**What is expected:**
Print the rows exactly as they appear, beginning with the first row and ending with the line that contains "The image size is (1456, 819). What are".

**Raw records:**
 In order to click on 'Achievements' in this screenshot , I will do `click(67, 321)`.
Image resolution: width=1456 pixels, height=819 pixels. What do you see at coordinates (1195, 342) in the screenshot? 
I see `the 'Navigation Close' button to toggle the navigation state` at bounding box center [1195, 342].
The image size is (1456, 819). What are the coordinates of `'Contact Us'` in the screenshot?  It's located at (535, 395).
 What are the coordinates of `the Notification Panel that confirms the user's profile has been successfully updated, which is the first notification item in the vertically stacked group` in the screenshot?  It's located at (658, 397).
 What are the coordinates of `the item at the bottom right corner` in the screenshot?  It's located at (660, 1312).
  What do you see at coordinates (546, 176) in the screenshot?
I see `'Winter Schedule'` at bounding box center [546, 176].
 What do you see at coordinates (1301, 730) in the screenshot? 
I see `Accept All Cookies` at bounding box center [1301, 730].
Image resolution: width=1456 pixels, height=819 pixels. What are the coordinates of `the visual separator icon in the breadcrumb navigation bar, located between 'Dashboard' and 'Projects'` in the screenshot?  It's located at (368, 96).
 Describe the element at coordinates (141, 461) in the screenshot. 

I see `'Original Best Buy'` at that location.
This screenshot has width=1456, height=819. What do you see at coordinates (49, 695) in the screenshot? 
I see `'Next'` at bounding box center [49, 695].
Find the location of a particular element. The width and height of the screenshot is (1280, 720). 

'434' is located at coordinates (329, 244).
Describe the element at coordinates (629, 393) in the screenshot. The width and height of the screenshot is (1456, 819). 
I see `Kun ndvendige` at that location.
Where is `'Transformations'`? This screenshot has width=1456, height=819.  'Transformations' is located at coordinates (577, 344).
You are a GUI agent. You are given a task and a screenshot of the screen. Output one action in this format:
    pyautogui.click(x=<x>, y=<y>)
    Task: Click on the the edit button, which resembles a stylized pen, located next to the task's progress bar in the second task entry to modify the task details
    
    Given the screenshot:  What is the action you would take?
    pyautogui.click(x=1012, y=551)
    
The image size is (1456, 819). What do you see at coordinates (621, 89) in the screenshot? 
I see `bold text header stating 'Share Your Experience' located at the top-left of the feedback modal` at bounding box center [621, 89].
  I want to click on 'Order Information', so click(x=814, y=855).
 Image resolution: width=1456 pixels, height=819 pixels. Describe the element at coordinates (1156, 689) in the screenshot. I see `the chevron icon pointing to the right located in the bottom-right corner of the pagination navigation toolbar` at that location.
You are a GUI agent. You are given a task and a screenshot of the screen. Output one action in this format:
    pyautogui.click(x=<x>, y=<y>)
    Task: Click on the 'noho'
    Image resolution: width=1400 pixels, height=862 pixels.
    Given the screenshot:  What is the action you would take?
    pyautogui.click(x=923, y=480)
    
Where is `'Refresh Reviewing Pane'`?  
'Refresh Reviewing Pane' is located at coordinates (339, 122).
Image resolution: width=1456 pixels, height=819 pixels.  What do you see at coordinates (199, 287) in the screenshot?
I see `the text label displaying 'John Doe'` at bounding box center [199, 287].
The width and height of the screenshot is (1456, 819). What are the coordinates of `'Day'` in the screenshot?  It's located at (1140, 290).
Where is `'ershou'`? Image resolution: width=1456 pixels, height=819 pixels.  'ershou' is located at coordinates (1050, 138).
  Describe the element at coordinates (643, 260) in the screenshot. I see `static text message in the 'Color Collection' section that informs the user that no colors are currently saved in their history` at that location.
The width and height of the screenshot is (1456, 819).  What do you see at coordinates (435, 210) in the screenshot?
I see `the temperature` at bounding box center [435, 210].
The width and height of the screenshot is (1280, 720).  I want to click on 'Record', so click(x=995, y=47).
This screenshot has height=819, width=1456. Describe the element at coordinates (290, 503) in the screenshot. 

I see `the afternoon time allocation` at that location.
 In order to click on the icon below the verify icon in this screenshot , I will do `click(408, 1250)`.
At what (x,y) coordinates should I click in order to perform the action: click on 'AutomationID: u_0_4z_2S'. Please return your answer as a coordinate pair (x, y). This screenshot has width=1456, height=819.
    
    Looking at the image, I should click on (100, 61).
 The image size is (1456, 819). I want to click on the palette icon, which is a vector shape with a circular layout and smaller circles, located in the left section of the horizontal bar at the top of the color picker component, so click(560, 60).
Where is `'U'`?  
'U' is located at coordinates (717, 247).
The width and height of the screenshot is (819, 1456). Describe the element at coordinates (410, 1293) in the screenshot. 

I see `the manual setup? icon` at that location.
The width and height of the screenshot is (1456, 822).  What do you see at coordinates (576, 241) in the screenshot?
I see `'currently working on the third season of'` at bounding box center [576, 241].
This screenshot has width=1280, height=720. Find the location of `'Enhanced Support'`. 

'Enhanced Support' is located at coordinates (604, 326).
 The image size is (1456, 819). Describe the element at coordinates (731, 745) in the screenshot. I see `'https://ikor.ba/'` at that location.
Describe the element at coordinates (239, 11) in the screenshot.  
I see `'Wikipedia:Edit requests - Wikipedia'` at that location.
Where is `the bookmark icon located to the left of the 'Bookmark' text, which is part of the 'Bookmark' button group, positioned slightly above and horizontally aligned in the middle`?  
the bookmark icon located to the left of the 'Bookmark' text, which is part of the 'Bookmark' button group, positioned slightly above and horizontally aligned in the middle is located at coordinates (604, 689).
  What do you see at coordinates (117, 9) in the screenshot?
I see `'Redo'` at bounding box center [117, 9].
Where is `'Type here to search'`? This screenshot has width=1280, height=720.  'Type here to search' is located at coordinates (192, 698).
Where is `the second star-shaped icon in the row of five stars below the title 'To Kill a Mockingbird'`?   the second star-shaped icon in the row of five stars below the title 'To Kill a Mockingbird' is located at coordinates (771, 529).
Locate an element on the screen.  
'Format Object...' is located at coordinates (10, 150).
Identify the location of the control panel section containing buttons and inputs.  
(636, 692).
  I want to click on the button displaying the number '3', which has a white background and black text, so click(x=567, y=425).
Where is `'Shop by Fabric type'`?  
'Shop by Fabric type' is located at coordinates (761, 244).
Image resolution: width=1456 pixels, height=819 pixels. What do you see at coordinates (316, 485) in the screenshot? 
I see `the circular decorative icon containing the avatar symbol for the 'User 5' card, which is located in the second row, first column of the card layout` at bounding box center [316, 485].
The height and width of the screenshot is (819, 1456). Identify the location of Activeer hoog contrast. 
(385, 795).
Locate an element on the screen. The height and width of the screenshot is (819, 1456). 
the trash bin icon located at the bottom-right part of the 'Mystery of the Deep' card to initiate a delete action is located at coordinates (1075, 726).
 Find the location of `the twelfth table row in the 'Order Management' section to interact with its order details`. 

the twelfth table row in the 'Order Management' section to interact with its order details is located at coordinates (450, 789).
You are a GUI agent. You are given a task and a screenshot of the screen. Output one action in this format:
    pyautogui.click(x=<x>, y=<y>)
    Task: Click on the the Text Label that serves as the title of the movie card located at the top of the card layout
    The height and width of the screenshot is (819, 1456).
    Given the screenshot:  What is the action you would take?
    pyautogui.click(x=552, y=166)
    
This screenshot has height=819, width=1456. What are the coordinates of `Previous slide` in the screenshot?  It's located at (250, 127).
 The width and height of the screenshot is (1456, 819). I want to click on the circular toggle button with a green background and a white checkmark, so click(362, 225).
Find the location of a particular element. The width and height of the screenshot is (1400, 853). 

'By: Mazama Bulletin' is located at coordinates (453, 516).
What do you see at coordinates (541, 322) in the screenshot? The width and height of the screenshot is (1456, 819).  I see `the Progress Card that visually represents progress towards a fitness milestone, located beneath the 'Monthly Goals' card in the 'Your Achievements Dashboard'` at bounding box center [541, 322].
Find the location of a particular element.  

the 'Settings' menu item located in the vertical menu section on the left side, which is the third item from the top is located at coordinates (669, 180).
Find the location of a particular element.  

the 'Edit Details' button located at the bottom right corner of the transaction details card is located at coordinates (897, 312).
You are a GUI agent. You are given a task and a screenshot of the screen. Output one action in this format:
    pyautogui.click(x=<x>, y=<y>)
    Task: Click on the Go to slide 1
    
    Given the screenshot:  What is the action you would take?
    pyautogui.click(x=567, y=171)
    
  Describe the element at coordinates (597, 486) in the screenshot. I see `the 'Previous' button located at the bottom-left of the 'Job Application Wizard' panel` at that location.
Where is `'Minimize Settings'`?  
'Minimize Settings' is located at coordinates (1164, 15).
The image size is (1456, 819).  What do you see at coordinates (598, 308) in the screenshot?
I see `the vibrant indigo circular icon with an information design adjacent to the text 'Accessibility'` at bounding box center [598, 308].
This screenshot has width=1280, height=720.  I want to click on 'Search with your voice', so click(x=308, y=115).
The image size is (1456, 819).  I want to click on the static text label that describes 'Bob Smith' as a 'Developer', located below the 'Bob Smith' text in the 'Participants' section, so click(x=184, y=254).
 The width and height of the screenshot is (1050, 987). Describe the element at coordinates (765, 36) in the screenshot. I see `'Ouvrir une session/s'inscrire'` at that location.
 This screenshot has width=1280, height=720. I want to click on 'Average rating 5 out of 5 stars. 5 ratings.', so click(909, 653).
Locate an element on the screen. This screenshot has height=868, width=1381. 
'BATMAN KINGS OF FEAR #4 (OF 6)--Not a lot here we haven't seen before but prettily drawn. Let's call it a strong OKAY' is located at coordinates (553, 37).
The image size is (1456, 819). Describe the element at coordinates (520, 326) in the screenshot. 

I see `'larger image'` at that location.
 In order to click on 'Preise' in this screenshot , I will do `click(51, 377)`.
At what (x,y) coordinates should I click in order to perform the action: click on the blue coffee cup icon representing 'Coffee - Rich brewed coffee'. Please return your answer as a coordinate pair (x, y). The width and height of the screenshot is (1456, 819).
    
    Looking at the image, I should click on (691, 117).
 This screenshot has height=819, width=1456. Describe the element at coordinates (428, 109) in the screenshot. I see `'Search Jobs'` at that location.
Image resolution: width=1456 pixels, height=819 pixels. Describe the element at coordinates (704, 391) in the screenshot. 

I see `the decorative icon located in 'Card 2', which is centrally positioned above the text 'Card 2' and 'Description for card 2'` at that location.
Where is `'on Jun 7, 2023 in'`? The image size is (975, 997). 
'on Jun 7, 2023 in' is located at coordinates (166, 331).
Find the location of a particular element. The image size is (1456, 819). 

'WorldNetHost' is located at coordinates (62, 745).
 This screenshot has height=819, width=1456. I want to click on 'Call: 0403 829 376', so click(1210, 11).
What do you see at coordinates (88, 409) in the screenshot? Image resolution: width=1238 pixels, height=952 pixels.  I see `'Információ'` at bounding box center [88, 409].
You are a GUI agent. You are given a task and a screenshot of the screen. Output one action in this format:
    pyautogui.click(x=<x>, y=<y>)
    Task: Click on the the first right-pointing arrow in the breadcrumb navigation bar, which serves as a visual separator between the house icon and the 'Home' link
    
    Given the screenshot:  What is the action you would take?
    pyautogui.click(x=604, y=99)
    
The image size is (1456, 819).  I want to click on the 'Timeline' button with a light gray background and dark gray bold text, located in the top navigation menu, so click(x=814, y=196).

**Answer to the exercise:**
 In order to click on 'Achievements' in this screenshot , I will do `click(67, 321)`.
Image resolution: width=1456 pixels, height=819 pixels. What do you see at coordinates (1195, 342) in the screenshot? 
I see `the 'Navigation Close' button to toggle the navigation state` at bounding box center [1195, 342].
The image size is (1456, 819). What are the coordinates of `'Contact Us'` in the screenshot?  It's located at (535, 395).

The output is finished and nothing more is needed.